=== Begin Enclosure ===

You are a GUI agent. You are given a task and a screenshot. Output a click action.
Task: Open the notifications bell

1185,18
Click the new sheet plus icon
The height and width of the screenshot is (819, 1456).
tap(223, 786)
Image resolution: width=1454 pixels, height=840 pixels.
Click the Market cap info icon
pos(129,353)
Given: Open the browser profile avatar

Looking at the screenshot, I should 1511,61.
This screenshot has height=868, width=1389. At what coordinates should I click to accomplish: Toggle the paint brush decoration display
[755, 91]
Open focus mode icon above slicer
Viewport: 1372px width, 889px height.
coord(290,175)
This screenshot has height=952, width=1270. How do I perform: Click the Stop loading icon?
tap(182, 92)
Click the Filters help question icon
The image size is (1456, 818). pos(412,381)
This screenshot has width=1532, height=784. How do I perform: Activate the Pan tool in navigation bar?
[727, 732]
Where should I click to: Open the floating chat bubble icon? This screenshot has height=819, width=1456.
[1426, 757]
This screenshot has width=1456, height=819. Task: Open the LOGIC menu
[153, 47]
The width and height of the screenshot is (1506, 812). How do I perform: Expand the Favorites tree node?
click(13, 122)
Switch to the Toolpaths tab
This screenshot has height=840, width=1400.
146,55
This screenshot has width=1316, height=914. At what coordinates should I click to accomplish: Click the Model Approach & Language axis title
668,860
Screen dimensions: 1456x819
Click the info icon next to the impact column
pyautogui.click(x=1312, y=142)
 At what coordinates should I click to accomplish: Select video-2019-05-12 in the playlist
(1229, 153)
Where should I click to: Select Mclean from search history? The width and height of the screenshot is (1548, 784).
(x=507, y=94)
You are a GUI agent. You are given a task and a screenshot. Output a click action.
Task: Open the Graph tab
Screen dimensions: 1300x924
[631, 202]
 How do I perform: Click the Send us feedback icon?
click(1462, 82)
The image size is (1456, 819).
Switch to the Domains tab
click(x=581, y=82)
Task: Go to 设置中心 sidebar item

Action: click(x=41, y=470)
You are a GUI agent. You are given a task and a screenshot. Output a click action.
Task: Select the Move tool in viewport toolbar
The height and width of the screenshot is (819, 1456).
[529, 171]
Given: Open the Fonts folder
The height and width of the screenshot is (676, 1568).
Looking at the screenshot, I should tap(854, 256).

=== End Enclosure ===

**What you are asked to do**
Nothing but the exact lines from the start of the material through the line holding "Switch to the Toolpaths tab", both included, belongs in the answer.

**Answer**
You are a GUI agent. You are given a task and a screenshot. Output a click action.
Task: Open the notifications bell

1185,18
Click the new sheet plus icon
The height and width of the screenshot is (819, 1456).
tap(223, 786)
Image resolution: width=1454 pixels, height=840 pixels.
Click the Market cap info icon
pos(129,353)
Given: Open the browser profile avatar

Looking at the screenshot, I should 1511,61.
This screenshot has height=868, width=1389. At what coordinates should I click to accomplish: Toggle the paint brush decoration display
[755, 91]
Open focus mode icon above slicer
Viewport: 1372px width, 889px height.
coord(290,175)
This screenshot has height=952, width=1270. How do I perform: Click the Stop loading icon?
tap(182, 92)
Click the Filters help question icon
The image size is (1456, 818). pos(412,381)
This screenshot has width=1532, height=784. How do I perform: Activate the Pan tool in navigation bar?
[727, 732]
Where should I click to: Open the floating chat bubble icon? This screenshot has height=819, width=1456.
[1426, 757]
This screenshot has width=1456, height=819. Task: Open the LOGIC menu
[153, 47]
The width and height of the screenshot is (1506, 812). How do I perform: Expand the Favorites tree node?
click(13, 122)
Switch to the Toolpaths tab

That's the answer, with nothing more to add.